Music came back, full blast. I began singing, at church, with my students, to music in my car and at home. (I was now married, to a wonderful man who encouraged me to try everything.)
Our church formed a small choir to sing at our Mass. I sat near the pianist, singing along. A friend convinced me to join. I did, but sang in a whisper, terrified that I’d hit a gazillion bad notes.
The numbers of participants varied widely. Sometimes there might be six, others just two. Then one Mass it was just me. The time had come for me to raise my voice and sing.
I’m not sure how I summoned the courage, but I did. Not just for that one Mass, but for many to come. I was often a soloist, leading the congregation in the psalm (standing up front at the podium).
I did okay.
Then that choir director was replaced with a very, very young overconfident, full of himself director. He did an excellent job encouraging people to join. He taught us how to really “read” music, to follow the symbols for dynamics, to blend voices.
All was going well until we held a session at a choir member’s house. I was scheduled to be the cantor at Sunday’s Mass. During a break, I approached the director to go over the psalm. He informed me that I couldn’t sing, that I had to get rid of the vibration in my voice.
I felt me cheeks get hot, packed my bag and left.

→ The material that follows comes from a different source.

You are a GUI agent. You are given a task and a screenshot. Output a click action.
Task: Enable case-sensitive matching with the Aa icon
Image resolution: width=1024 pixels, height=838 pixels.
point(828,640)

I didn’t return to the choir until that director was replaced with a smiling, pleasant, encouraging young man.
He made me feel welcomed and valued. I returned to cantoring the psalm and was often the only choir member (during the pandemic when we held Mass in the school parking lot.)
He left for a new job.
The new director brought a soloist with an incredible voice. She only seemed to know about four songs, the words were never projected for the congregation to see, and he made no attempt to form a choir.
He left suddenly a few months ago. The new director, another young man, this one a graduate in Music, started a choir. I joined shortly after.

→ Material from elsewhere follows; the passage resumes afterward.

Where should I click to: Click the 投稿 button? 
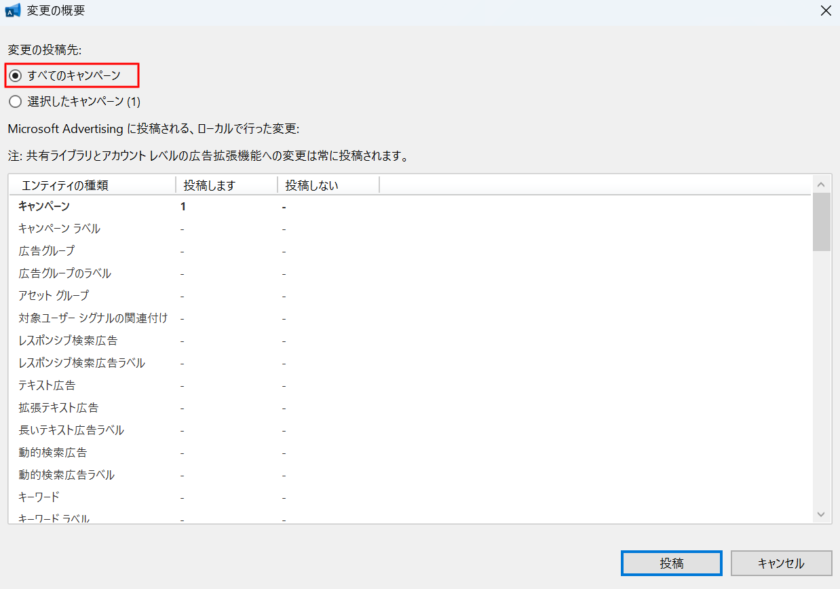pos(671,563)
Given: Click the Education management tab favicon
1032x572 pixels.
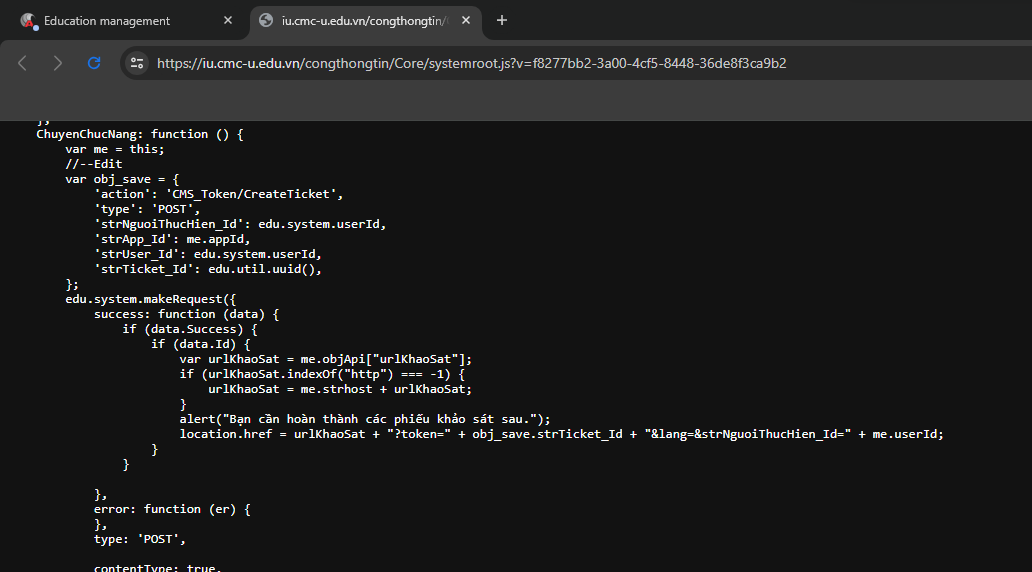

A week ago he asked me to cantor the psalm. Just the thought of singing up there, in front of the congregation made my head hurt. He encouraged me, met me privately to go over the psalm.
Sunday came. I practice out in the garage, going over and over the psalm. I knew I wasn’t ready, I knew I wasn’t hitting the right notes, and I knew I was too scared to do it.
When I arrived at church, I should have said something, I should have declined (there were two seasoned cantors there who could have taken over) but I didn’t.
Two of my friends recorded my “performance”. I didn’t have to listen as I knew every off-key note I’d hit.
The humiliation was so great, so painful, that I could barely walk out of church.
The intent was to add me to the rotating list of cantors. When rehearsal comes up Friday, I will announce boldly, clearly, without hesitation that I will never, ever cantor again.
I will sing with the choir, where I feel both comfortable and confidant, but my days of being a cantor have come to an abrupt end.